The Award-Winning Director of That Sugar Film Damon Gameau wants us to join the regeneration.
This uplifting documentary is composed as a visual letter to his four-year-old daughter. He commences a journey to explore threats to our world and offers solutions, embracing the most desirable resources already at hand, to improve our planet and deal with the concerns we have – global warming, climate change, deforestation, over fishing and sustainability to name a few.
Using cool visual effects such as interviewing an economic expert while driving on a Monopoly board and carrying out another interview sitting on a wind farm fan high up in the air, he manages to engage and inform us about our rapidly deteriorating world and he inspires the viewers to make a change for the better. Gameau adds humour playing himself as a middle-aged father and this allows us to laugh at times as well as yearn for a healthier earth.
The experts he meets who have spent their lives researching subjects on regeneration offer valuable knowledge and insights into how we can make this change.

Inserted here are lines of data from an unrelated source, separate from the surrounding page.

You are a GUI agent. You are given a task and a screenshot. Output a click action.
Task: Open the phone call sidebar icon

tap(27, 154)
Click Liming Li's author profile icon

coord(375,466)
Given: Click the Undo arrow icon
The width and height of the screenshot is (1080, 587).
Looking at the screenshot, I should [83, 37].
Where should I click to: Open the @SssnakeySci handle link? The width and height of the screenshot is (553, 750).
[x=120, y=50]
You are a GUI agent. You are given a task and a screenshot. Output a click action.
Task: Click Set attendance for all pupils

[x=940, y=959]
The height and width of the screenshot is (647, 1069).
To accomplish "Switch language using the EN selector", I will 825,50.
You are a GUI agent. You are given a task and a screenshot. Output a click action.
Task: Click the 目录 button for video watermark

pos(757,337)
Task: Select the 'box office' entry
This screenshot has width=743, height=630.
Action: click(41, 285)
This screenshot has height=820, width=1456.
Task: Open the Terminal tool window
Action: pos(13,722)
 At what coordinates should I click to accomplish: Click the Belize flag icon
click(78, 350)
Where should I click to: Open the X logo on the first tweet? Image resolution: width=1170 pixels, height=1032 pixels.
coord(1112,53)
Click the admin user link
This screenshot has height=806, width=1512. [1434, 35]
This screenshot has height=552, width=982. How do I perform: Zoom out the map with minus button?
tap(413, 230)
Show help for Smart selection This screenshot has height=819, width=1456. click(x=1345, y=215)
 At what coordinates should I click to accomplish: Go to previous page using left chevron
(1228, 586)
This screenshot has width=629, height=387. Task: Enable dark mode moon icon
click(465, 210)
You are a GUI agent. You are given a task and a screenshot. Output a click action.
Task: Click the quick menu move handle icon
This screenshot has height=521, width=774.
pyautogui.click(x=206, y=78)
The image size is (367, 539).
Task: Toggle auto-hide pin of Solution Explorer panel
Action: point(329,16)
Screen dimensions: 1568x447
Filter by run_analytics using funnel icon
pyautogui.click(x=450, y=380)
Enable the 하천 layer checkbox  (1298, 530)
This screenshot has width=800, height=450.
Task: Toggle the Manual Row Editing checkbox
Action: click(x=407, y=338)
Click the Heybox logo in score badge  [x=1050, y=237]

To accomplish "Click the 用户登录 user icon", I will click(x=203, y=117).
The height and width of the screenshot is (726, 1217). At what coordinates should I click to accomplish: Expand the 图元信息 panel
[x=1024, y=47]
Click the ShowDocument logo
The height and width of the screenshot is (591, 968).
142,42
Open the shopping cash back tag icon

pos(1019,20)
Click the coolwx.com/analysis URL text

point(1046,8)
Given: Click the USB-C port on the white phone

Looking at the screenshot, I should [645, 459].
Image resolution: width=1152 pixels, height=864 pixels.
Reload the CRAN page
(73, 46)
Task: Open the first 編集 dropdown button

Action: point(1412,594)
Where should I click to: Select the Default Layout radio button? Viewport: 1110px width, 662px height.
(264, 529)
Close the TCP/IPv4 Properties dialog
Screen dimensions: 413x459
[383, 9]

Our entire system is built on fossil fuels, but agriculture creates more carbon dioxide. He explains that by planting more plants we can pull back the carbon from the atmosphere and fertilize our soil making it much healthier and richer in living organisms.
He discusses solar home systems with subsidised solar, self-driving group rideshare vehicles, ocean acidification (which involves a shift towards pH-neutral conditions rather than a transition to acidic conditions). The part where we learn about how valuable seaweed really is to our marine life and atmosphere was an eye-opener.
The images he uses also enable us to form a picture of a much more utopian world in 2040. A world which we would all love to be a part of.
Gameau’s 2040 is a quality documentary for children and adults, highlighting some of the biggest threats our planet is currently facing. This is delivered in a clever and fun way and a particularly charming aspect was where he interviewed the younger generation and asked them what they would like to see in the future.
Audiences will feel inspired by this film.